Dataset entries
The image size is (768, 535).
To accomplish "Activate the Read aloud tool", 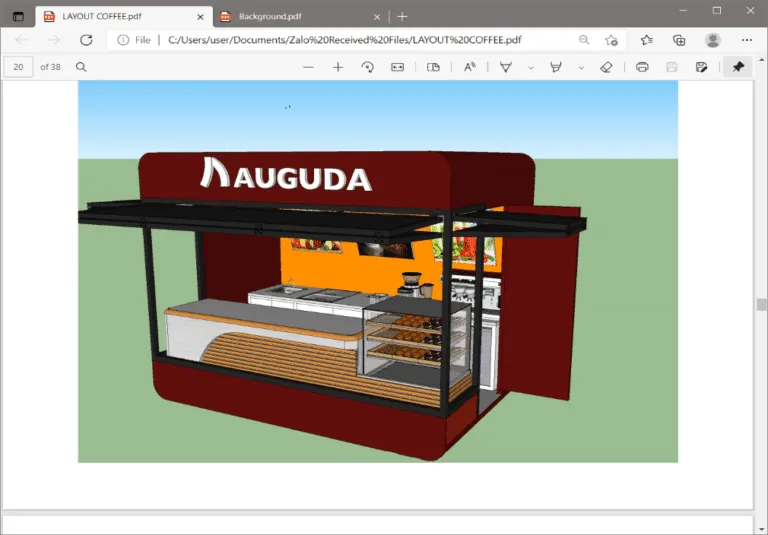I will click(x=469, y=67).
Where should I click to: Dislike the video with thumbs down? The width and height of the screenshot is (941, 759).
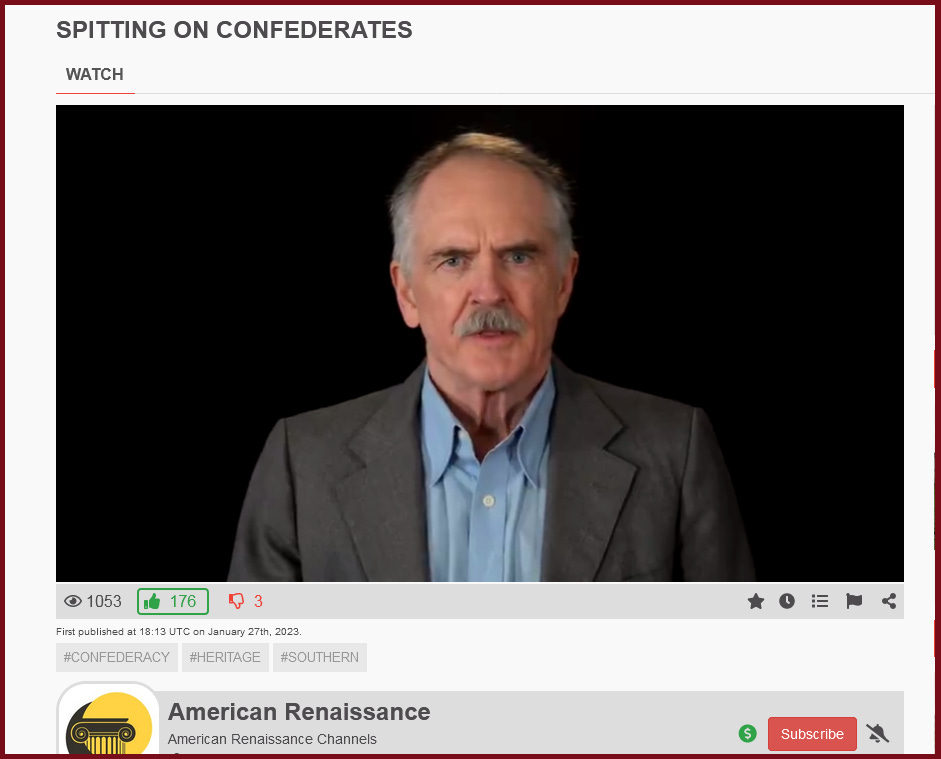point(236,601)
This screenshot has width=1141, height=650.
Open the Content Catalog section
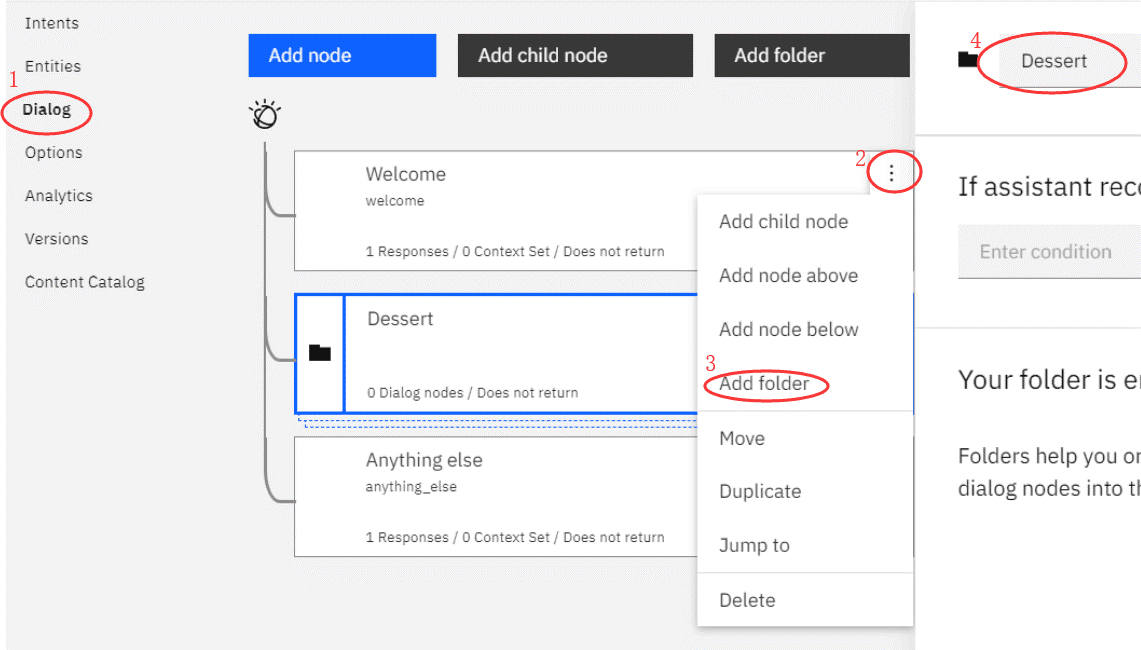click(x=85, y=282)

TASK DETAILS | In the data above, the line containing "This screenshot has width=1141, height=650." and all lines after it are to be reproduced exactly, leaving out the pictures.

RESULT |
This screenshot has width=1141, height=650.
Open the Content Catalog section
click(x=85, y=282)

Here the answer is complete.